Table 1. Characteristics of the study population (n = 615).
On admission, 63.4% of all patients showed ≤100 cells/µL (). In the stable phase, 43.3% of all patients met persistently high criteria with a cut-off point of 150 cells/µL, 14.3% with a cut-off point of 300 cells/µL, and 5.6% with a cut-off point of 400 cells/µL. The intermittent BEC criterion was observed in 39.5%, 33.2% and 21% respectively (). The characteristics of the study population did not differ when performing subgroup analyses based on baseline BEC and BEC at the time of exacerbation (data not shown).
Figure 1. Distribution of eosinophilia on admission.
Table 2. Prognosis of COPD exacerbation in relation to baseline BEC.
No significant relationship between BEC and hospital stay, readmissions, deaths during admission, the need for intensive care or the condition of frequent exacerbator was observed, in neither the stable nor the acute phase ().
Discussion
Our study confirms a significant variability in the BEC of patients with COPD over time. Although the majority remained in the same group over all 3 measurements, 40.4% of all patients at a BEC cut-off point of 150 cells/µL and 34.3% at a BEC cut-off point of 300 cells/µL changed groups. These data are similar to those reported by Casanova et al., with the same cut-off point of 300 cells/µL and 3 measurements, where 43.9% of all patients in the CHAIN cohort and 30.2% in the BODE cohort change groups during follow-up [Citation30]. Other authors obtain different rates of patients changing groups over time, ranging 16.4%–65%. However, it is difficult to establish comparisons since they use different methodologies, with different cut-off points or a different number of BEC records [Citation14,Citation15,Citation23,Citation28,Citation29,Citation38]. We wonder whether this known BEC variability could be one of the factors behind the discrepancy across the different studies, in which case establishing persistently high or persistently low groups could be a better indicator of the eosinophilic phenotype and could clarify the relationship between the BEC and the prognosis of COPD. However, no relationship between the BEC and the prognosis of patients with COPD was observed in any of the indicators evaluated in our population.
There appears to be a significant difference in readmission at 30 days in the 150 cell/µL cut-off group. However, this association disappears when performing a multivariate analysis adjusted for other variables, regardless of corticosteroid treatment and hospitalization for exacerbation in the previous year, which was similar in all 3 groups. Singh et al. also found no solid association between BEC and the risk of AECOPD: they reported a trend towards lower rates of AECOPD in patients with ≤150 cells/µL, although their results may have been impacted by the use of corticosteroids. They did consider previous exacerbations as the best predictor of future exacerbations, which is consistent with the existing literature [Citation39].

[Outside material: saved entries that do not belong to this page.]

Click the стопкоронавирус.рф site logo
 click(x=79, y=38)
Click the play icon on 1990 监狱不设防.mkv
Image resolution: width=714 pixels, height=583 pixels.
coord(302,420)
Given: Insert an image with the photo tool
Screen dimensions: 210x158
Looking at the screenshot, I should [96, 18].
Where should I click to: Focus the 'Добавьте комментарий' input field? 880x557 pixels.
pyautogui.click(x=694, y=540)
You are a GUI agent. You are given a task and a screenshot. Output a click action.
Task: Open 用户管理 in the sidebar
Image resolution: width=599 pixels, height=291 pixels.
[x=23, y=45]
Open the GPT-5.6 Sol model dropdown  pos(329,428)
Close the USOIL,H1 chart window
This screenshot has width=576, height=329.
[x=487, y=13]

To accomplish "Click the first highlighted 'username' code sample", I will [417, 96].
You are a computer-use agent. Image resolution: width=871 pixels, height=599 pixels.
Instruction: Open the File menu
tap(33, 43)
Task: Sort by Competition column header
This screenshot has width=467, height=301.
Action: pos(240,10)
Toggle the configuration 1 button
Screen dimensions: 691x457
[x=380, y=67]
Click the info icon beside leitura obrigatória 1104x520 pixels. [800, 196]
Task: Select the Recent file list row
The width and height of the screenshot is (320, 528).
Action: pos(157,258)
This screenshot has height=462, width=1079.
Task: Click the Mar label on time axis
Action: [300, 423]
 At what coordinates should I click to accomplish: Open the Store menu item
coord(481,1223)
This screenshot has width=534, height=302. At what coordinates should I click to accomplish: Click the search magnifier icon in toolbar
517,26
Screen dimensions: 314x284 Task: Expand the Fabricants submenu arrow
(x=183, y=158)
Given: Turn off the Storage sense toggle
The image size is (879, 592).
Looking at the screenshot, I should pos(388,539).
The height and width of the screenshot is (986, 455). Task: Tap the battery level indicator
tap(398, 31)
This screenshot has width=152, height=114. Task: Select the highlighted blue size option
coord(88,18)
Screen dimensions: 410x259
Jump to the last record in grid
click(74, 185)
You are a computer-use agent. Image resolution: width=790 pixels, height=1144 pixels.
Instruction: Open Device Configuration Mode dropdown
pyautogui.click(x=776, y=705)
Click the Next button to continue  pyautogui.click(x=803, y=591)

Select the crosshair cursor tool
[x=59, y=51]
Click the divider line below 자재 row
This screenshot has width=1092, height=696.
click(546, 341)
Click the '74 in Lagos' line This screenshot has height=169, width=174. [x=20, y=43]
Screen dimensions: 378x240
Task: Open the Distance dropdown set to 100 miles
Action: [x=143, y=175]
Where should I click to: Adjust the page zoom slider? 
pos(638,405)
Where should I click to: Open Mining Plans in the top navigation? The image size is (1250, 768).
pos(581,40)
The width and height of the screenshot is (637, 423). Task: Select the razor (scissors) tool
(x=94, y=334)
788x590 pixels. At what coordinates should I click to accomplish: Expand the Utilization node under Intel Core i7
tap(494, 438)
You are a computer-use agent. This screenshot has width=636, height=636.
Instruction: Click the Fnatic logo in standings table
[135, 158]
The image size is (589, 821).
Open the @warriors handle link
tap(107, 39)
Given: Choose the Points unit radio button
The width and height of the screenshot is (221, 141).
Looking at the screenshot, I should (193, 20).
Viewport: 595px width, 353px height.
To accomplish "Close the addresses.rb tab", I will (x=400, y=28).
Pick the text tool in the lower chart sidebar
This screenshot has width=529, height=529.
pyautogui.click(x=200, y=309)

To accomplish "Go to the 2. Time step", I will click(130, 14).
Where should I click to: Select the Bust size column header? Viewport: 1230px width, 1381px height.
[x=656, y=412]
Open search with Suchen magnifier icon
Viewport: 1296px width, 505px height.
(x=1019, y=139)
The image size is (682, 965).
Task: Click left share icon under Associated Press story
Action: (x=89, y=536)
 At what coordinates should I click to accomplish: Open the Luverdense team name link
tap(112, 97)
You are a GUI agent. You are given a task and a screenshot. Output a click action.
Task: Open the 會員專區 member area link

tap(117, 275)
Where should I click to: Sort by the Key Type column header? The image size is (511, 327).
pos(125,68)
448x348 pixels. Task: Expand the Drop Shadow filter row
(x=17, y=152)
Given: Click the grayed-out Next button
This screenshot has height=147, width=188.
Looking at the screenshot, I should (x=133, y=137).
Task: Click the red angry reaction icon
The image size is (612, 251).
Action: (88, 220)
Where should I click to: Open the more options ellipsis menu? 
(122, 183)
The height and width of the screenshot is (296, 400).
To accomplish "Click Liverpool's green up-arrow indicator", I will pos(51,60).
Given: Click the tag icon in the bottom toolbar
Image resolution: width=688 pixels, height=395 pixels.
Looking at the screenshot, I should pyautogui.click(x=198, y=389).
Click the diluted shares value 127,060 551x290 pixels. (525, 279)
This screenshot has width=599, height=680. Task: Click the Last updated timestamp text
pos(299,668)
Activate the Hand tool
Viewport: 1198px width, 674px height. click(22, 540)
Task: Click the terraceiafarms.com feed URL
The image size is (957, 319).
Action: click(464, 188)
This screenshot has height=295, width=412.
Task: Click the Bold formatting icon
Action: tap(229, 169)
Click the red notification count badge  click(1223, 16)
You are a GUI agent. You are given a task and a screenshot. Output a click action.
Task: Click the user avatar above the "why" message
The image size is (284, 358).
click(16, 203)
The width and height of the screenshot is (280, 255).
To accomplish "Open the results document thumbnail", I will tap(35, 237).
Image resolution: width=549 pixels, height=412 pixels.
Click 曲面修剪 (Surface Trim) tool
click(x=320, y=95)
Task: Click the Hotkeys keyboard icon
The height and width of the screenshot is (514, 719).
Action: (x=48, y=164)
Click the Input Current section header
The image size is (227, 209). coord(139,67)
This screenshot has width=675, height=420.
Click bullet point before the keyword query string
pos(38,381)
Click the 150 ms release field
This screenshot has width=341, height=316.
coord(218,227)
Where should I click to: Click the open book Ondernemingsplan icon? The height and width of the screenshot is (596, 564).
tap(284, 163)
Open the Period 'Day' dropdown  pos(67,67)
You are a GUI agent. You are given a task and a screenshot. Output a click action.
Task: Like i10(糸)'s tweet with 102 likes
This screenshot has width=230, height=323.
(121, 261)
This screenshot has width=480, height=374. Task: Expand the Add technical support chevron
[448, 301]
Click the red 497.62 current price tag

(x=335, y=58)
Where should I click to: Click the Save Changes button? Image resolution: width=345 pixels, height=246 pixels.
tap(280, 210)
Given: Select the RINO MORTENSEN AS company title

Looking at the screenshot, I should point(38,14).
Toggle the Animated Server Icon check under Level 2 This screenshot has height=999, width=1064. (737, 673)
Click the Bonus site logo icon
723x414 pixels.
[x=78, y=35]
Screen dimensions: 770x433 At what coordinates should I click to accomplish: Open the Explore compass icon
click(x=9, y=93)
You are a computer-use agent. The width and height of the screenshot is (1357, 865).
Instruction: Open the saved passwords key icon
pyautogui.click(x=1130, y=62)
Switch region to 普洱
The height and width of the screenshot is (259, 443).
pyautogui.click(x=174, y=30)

Other papers assessing BEC with at least two records show contradictory results. Some authors agree with our results and do not observe differences in the rate of exacerbations based on the level of BEC [Citation14,Citation25,Citation28,Citation30,Citation38].
However, other researchers report a higher risk of exacerbations in patients with a persistent ≥300 cells/µL BEC [Citation23,Citation40], and a higher survival in patients with persistently high BEC compared to a persistently low or intermittent BEC [Citation25,Citation30,Citation38]. We have found a single paper analysing the stability of BEC levels and hospital stay, reported to be shorter for predominantly eosinophilic patients [Citation25]. The results reported by other authors, who observed a U-shape distribution in the risk of exacerbations, make it more difficult to correctly interpret the BEC value as a prognostic biomarker in COPD. Vedel-Krogh et al. observed more exacerbations in the groups below 130 cells/µL and in those above 340 cells/µL [Citation41], an observation similar to that by Miravitlles et al., with a higher number of exacerbations in patients below 150 cells/µL and in those above 500 cells/µL [Citation42]. At least in part, the discrepancies in the results observed may be due to methodological differences that are relevant in some cases, such as the mean age of the patients included (62–71 years), the baseline FEV1 (48%–68%), the percentage of male patients (51%–85%), and the cut-off points, which is the BEC absolute value in some cases and the percentage in others [Citation14,Citation30,Citation38,Citation40].
The discrepancies across the different studies could be related to the fact that the BEC is not useful as a prognostic indicator in COPD, or that it is useful only in some patient subgroups. Thus, a BEC above 300 has been recently reported as a good predictor of future exacerbations in patients with two or more exacerbations in the previous year, but not in patients without exacerbations [Citation40]. However, this finding has not been solidly established in the literature either, as the opposite result has been reported in a recent meta-analysis, linking a high BEC to a higher risk of exacerbations in those patients with no hospital admissions in the previous year [Citation43]. Finally, other aspects to consider when interpreting the usefulness of BEC as a prognostic factor in COPD would include the correlation between the BEC and the activity of eosinophils in the respiratory system, the measurement method, which may differ across laboratories; and the treatments performed, whose response may differ depending on the levels of BEC [Citation13].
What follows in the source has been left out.